С двенадцати лет я прозревал огромное количество вещей, к которым у меня нет таланта. Я знаю, что мои органы не устроены так, чтобы далеко продвинуться в математике. Я показал, что у меня нет склонности к музыке. Положитесь на уважение старого философа, который имеет глупость... считать себя очень хорошим фермером, но не имеет глупости считать, что у него есть все таланты".95

Было бы несправедливо требовать от человека, занимавшегося столькими вопросами, чтобы он исчерпал все имеющиеся данные по каждой теме, прежде чем бросить их на острие своего пера. Он был не только ученым; он был воином, человеком письма, который превратил письмо в форму действия, в оружие преобразования. Однако из его библиотеки, состоящей из 6210 томов, и маргинальных комментариев к ним видно, что он усердно и кропотливо изучал удивительное разнообразие предметов, и что в политике, истории, философии, теологии и библейской критике он был очень ученым человеком. Диапазон его любознательности и интересов был огромен, как и богатство его идей и ретентивность его памяти. Он не принимал на веру ни одной традиции, но все исследовал сам. Он обладал должным скептицизмом, который без колебаний противопоставлял здравый смысл как абсурдам науки, так и легендам народной веры. Один беспристрастный ученый назвал его "мыслителем, который собрал больше точной информации о мире во всех его аспектах, чем любой человек со времен Аристотеля".96 Никогда еще один ум не переносил в литературу и действие столь обширную массу материалов из столь разных областей.

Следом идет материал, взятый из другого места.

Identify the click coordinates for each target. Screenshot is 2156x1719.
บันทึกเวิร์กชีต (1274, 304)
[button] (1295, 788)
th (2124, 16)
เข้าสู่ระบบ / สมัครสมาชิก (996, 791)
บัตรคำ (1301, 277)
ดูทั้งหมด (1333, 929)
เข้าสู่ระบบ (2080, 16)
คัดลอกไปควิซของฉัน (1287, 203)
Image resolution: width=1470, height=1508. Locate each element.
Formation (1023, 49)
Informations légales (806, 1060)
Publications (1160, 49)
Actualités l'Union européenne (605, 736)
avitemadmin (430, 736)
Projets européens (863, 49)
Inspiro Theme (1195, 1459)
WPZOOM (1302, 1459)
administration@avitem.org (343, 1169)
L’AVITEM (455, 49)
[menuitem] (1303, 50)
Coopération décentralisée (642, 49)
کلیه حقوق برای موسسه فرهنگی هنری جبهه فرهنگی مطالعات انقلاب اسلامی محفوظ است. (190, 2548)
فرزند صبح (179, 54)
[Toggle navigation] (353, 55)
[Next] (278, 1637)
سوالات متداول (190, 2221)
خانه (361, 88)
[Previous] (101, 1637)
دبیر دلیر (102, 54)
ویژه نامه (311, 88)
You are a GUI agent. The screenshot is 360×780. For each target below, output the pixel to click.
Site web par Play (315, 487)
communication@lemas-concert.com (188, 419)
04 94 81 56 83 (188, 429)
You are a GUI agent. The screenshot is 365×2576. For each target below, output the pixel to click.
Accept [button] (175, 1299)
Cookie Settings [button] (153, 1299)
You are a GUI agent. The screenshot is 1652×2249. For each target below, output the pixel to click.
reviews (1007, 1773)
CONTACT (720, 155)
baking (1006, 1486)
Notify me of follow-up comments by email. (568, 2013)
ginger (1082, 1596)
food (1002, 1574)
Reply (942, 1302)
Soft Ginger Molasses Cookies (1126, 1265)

Мы должны представить его как странную смесь эмоциональной нестабильности с умственным видением и силой. Его нервы постоянно заставляли его быть в напряжении. Он не мог усидеть на месте, только когда был поглощен литературным сочинением. Когда дама с одной ягодицей спросила его: "Что хуже - быть сто раз изнасилованным негритянскими пиратами, получить удар в живот, ... быть разрезанным на куски, грести на галерах, ... или сидеть и ничего не делать?" Кандид задумчиво ответил: "Это большой вопрос".97 У Вольтера были дни счастья, но он редко знал душевный и телесный покой. Он должен был быть занят, активен, покупать, продавать, сажать, писать, действовать, декламировать. Он боялся скуки хуже смерти, а в минуты скуки называл жизнь "либо эннуией, либо взбитыми сливками".98

Мы могли бы нарисовать уродливую картину, если бы описали его внешность, не отметив его глаза, или перечислили его недостатки и глупости, не отметив его достоинств и обаяния. Он был буржуазным джентльменом, считавшим, что имеет такое же право на титул, как и его нерадивые должники. По изяществу манер и речи он мог соперничать с самым знатным сеньором, но умел торговаться из-за мелких сумм и обрушил на премьер-министра де Бросса яростные ракеты из-за четырнадцати вязанок дров, которые тот настаивал принять в дар, а не продать. Он любил деньги как корень своей безопасности. Мадам Дени без обиняков обвинила его в скупости: "Любовь к деньгам мучает вас. ... В душе вы самый низкий из людей. Я буду скрывать пороки вашего сердца так же хорошо, как и паниковать";99 Но когда она писала это (1754), она экстравагантно жила в Париже на средства, которые серьезно истощали его кошелек; и все оставшиеся годы своей жизни с ним она жила в Ферни.